Unfortunately, the distribution of clues among the participants is haphazard. Very few of them are entirely clueless: To paraphrase Lincoln, many of them are clueless some of the time, and a few of them are clueless all of the time, but not all of them are clueless all of the time. Definitely not. So if you’re on Broadjam and you’re reading this, please don’t take it as a condemnation of your music. (But do check your clue cabinet to make sure it’s well stocked.)

The biggest problem I’m hearing is that people either don’t have a musically interesting idea in the first place, or they have an idea that’s potentially interesting but they have no tools with which to develop the idea into a finished piece. It just sits there, repeated over and over but going nowhere.

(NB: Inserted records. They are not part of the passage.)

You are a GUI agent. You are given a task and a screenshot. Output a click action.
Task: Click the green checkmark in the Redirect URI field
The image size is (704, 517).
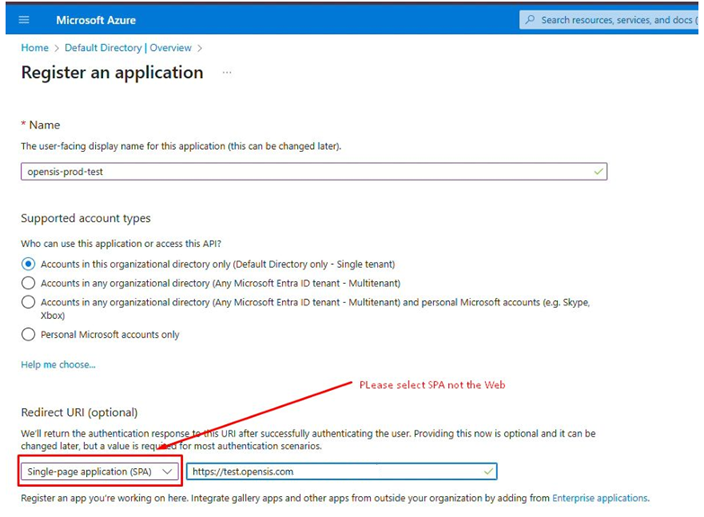pyautogui.click(x=488, y=471)
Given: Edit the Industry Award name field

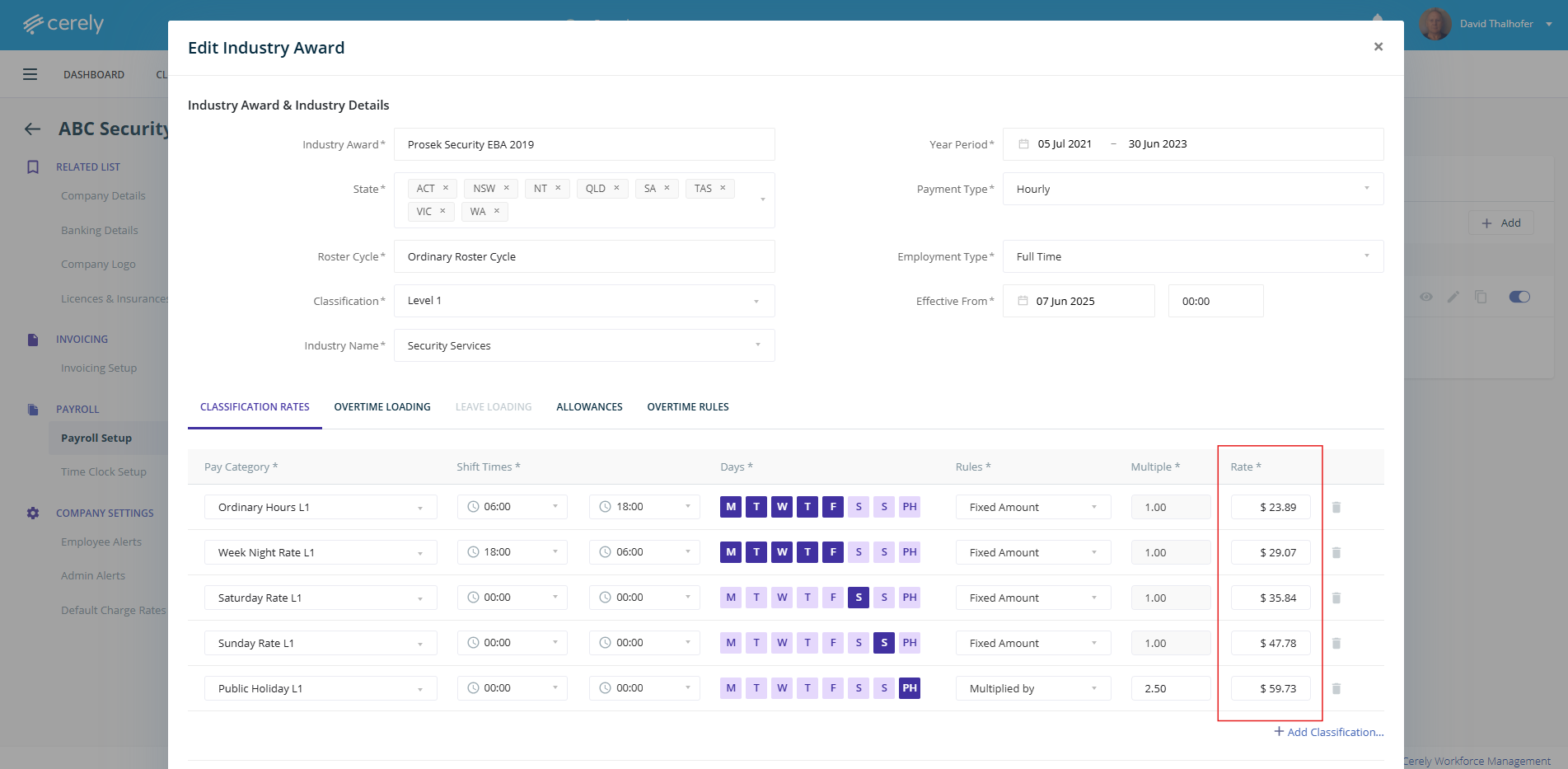Looking at the screenshot, I should pos(583,144).
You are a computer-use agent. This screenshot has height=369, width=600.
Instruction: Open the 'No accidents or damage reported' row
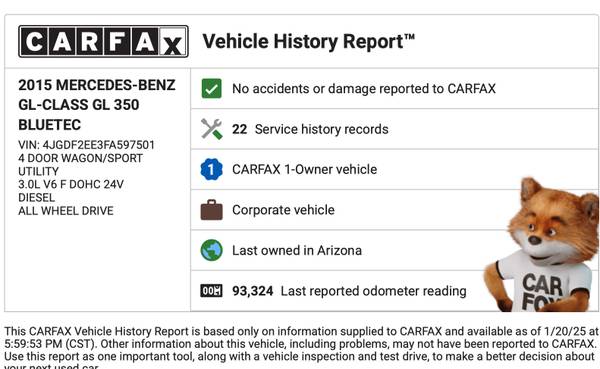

This lack of mental acuity is dispiriting — but wait, it gets worse. Right now I’m working up plans to teach not one but two beginner-oriented classes in how to create your own electronic music tracks in your computer. (One class will be on GarageBand, the other on Reason.) So I’m planning, in effect, to unleash even more clue-impaired amateur musicians on the unsuspecting world.

I’m thinking part of each class will have to be what we used to call “drop the needle,” back in the days when turntables were still being used for functional and appropriate purposes by non-morons. I’ll play a few tracks for the students and ask them to focus on things like song structure, thematic development, rhythm, and the mix. That will do them more good than if I just hold their little hands and guide them through the features of the UI. Hell, you can learn about the features by reading the manual.

Do I expect that such an activity will be of any real benefit to my students? No, I do not. But today I don’t feel much like being nice. I feel like standing up at the front of the room and saying, “Most of you will never produce anything but utter crap.” Hey, once they’ve paid their fee, what do I care?

This entry was posted in fiction, music, society & culture, technology, writing and tagged . Bookmark the permalink.

2 Responses to Not Fiction

  1. Conrad says:

    The lurking problem is that I just don’t like people enough. Novels are about people, and I no longer care about people — neither my characters nor my (possible) readers.

    Jim, you’re such a jerk I sometimes wonder why I think of you as a friend.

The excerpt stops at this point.